[torqueusers] Re: More pbs_mom communication problems

Hannu Väisänen hvaisane at joyx.joensuu.fi
Tue Mar 1 03:28:04 MST 2005

On Tue, Mar 01, 2005 at 07:52:41AM +1100, Chris Samuel wrote:
> On Mon, 28 Feb 2005 10:00 pm, Hannu Väisänen wrote:
> > When I do
> > telnet server 15001
> > on the node I get No route to host.
> So something somewhere is blocking the packets.

It was a stupid firewall error. Probably. I have

-A RH-Firewall-1-INPUT -j REJECT --reject-with icmp-host-prohibited

but that was not the last rule in /sys/config/iptables

Now, When I do on the node

telnet server 15001

it says

Trying nnn.nnn.nnn.nnn...
Connected to server.
Escape character is '^]'.

And then it hangs.
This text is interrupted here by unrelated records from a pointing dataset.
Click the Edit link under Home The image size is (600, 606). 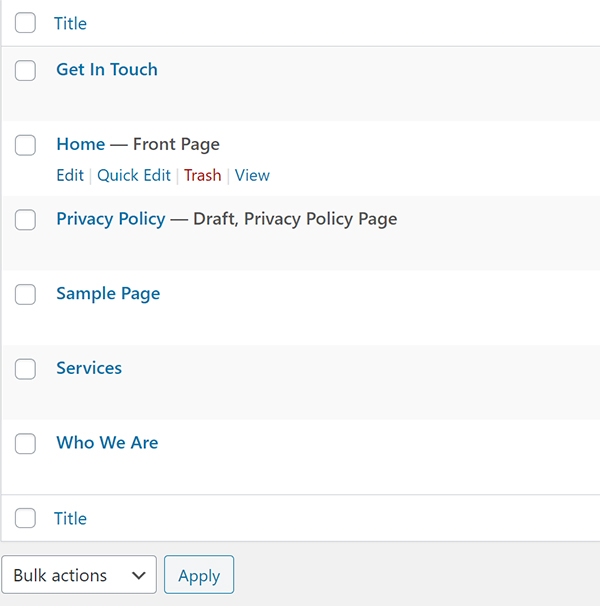click(70, 175)
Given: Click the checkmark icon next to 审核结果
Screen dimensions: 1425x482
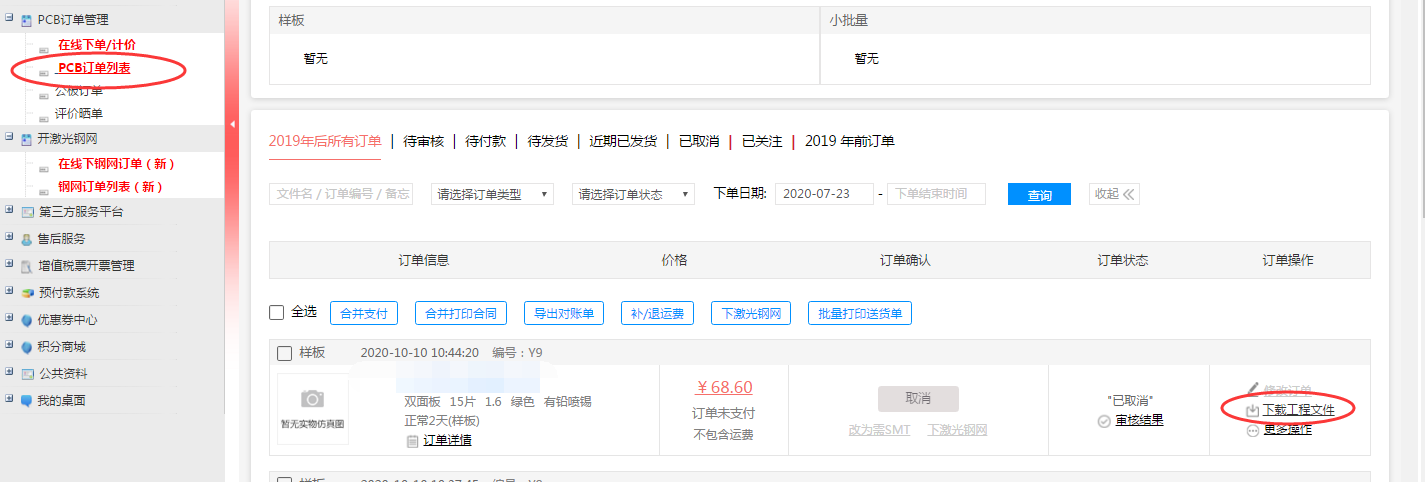Looking at the screenshot, I should pos(1104,421).
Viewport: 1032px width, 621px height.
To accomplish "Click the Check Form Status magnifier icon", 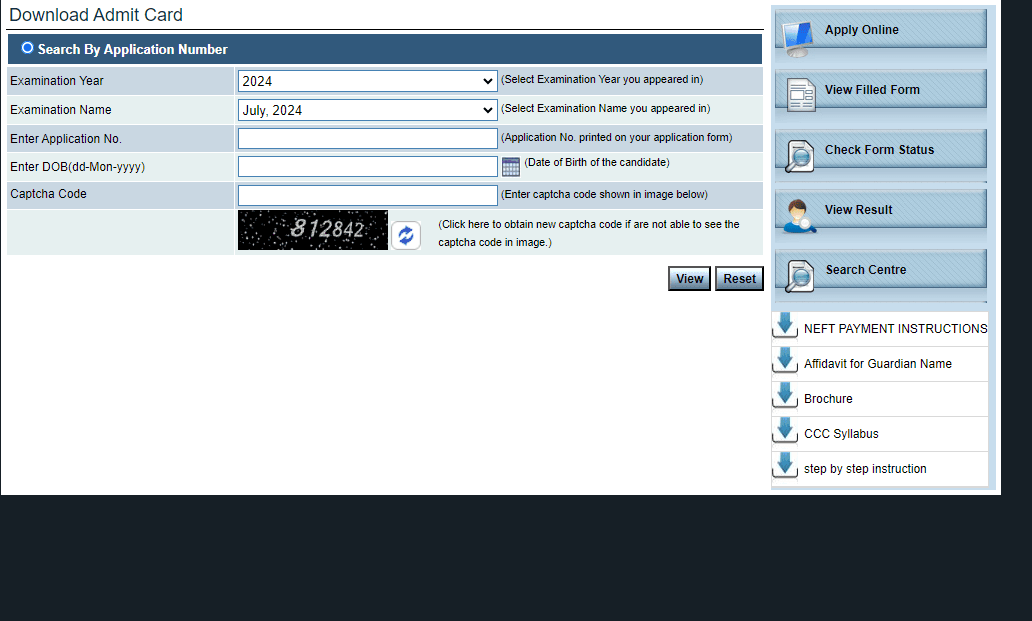I will [x=800, y=155].
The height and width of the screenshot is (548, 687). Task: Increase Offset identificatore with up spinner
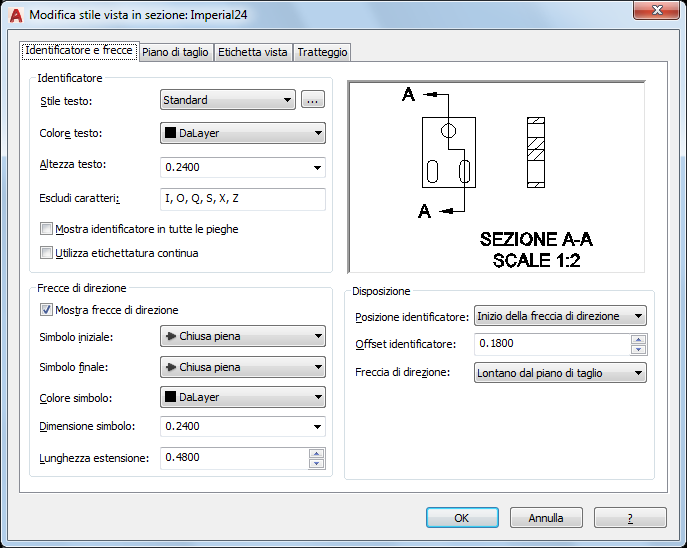(x=638, y=339)
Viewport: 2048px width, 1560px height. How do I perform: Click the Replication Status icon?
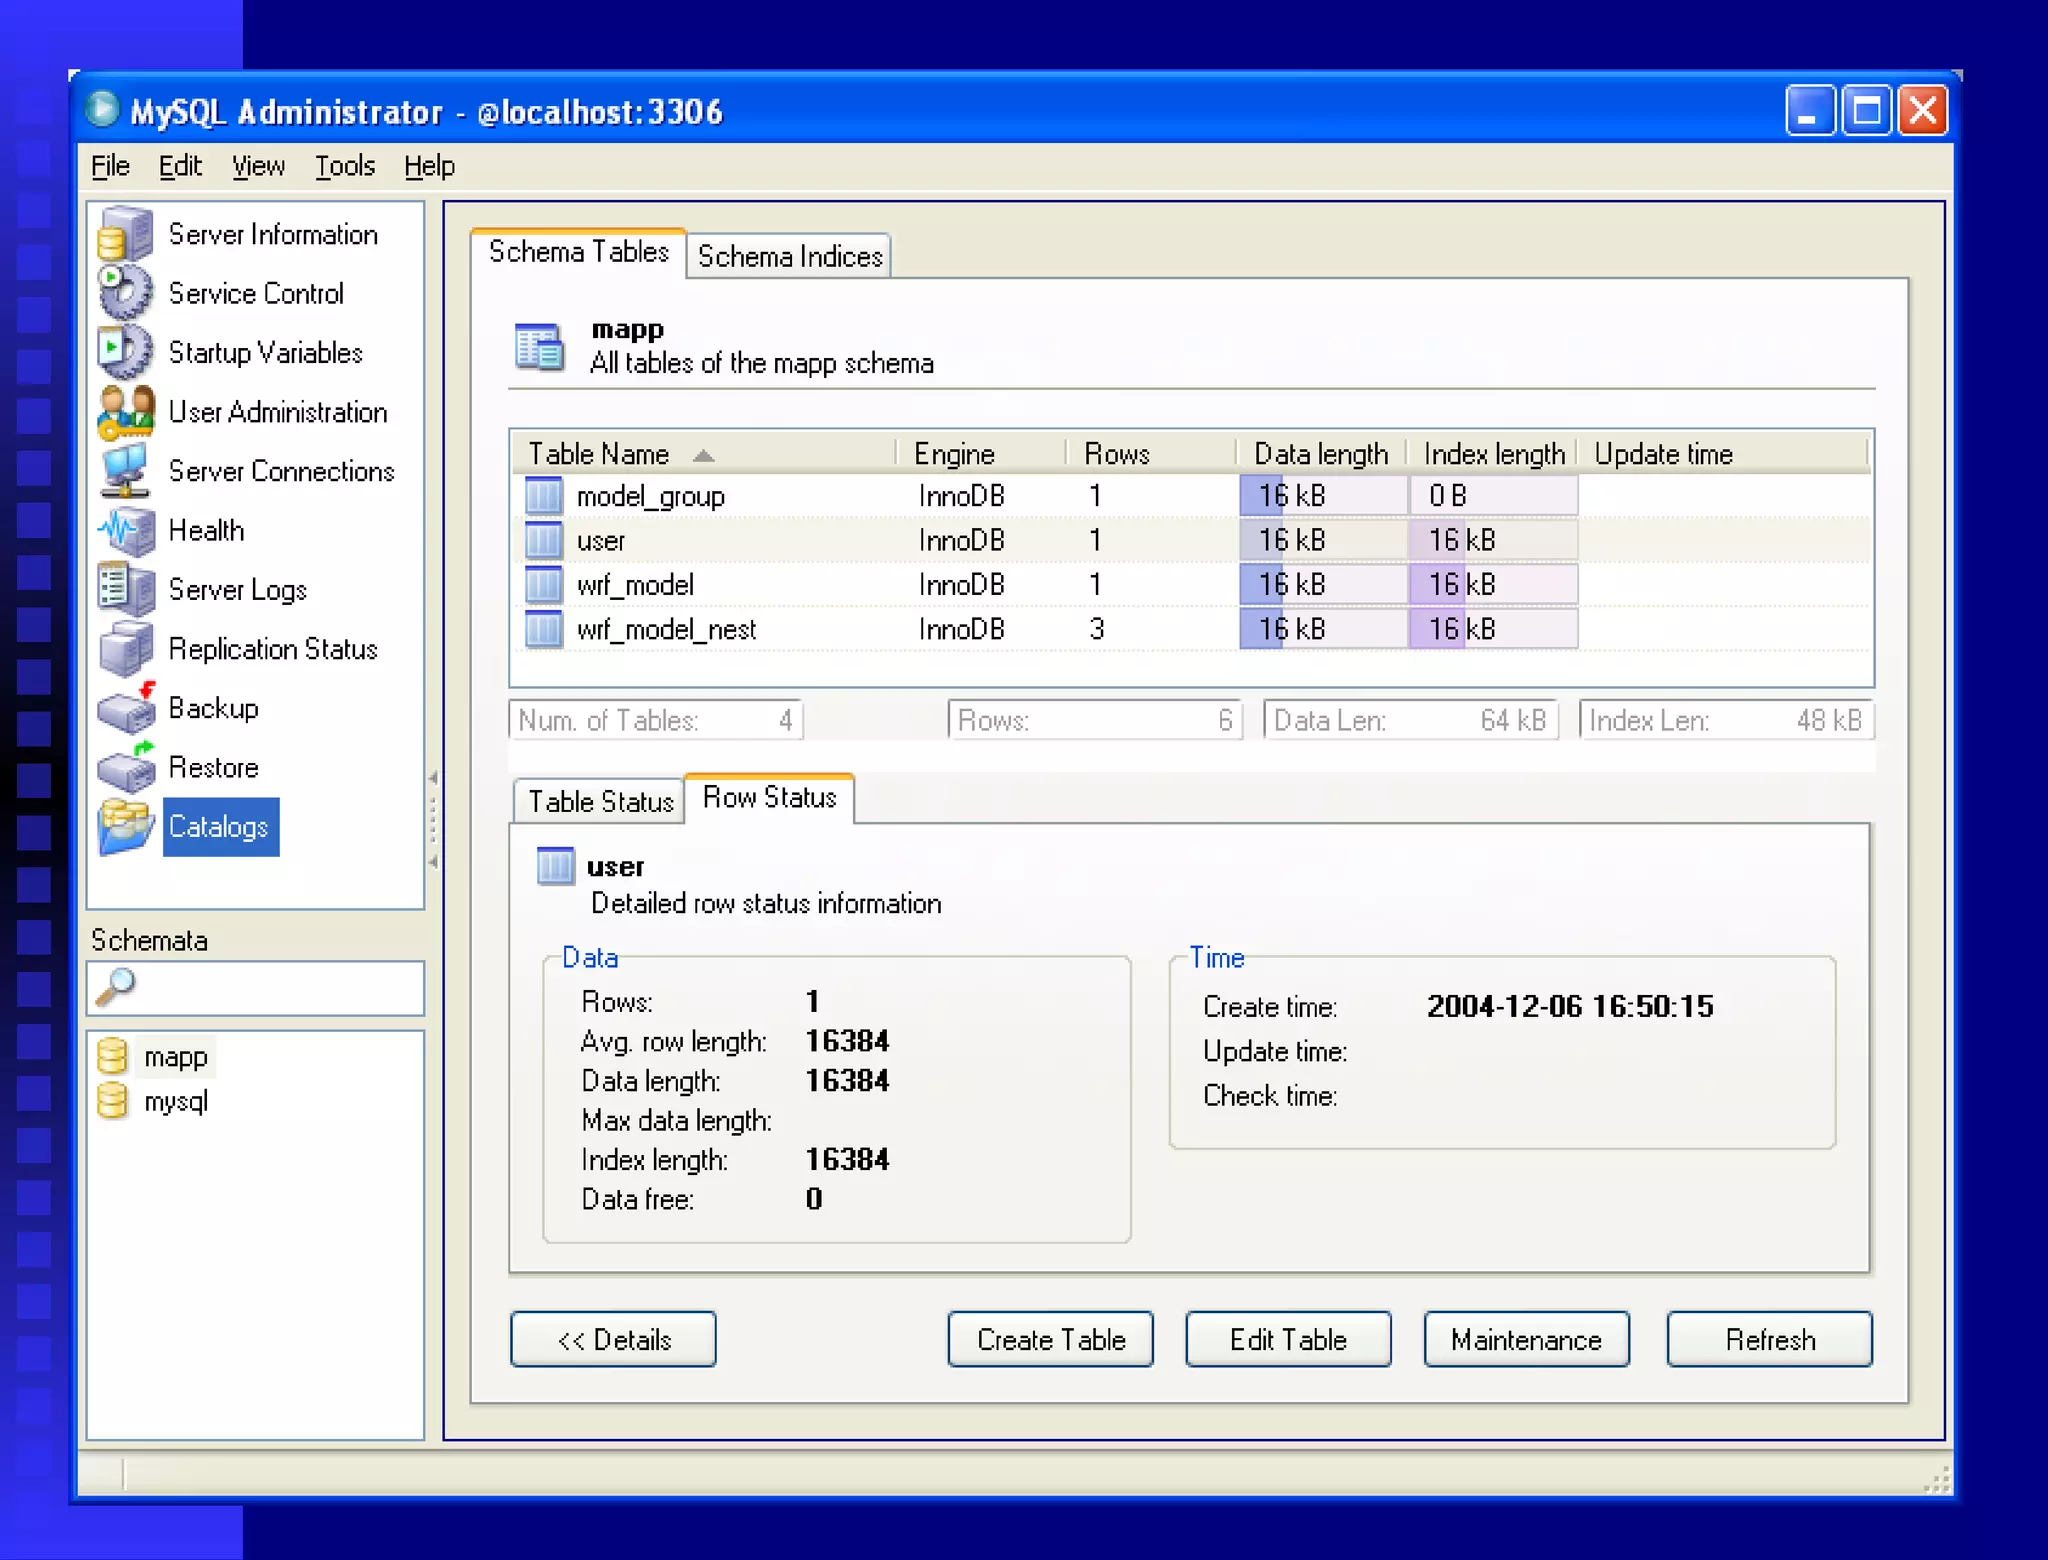(x=126, y=649)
When I interupt it with Control-D, it says

+2+15+15056+0+72+26 MSG=cannot decode messageConnection closed by foreign host.

On server log there is

PBS_Server;Req;req_reject;Reject reply code=15056( MSG=cannot decode message), aux=0, type=0, from @

So I think now there is a route to server.

Everything seemed OK for a while. pbsnodes -a listed both nodes as
free. (I have two nodes, one on the same machine than the server and
the other on another machine.)

Then this appeared on the other machine's mom log

pbs_mom;Svr;pbs_mom;No child processes (10) in is_update_stat, cannot specify protocol
pbs_mom;Svr;pbs_mom;im_eof, Premature end of message from addr

It comes every 8 or 9 minutes.

now pbsnodes -a again lists the node as down.

> How many interfaces do you have ?

Only one.

> Doesn't sound to me like a Torque/PBS issue at all.

It is probably a firewall/networks issue.

So, where can I find Idiot's Guide to Firewalls and Networks? (-:

> Good luck!

Thanks, Cris, and everybody else helping me!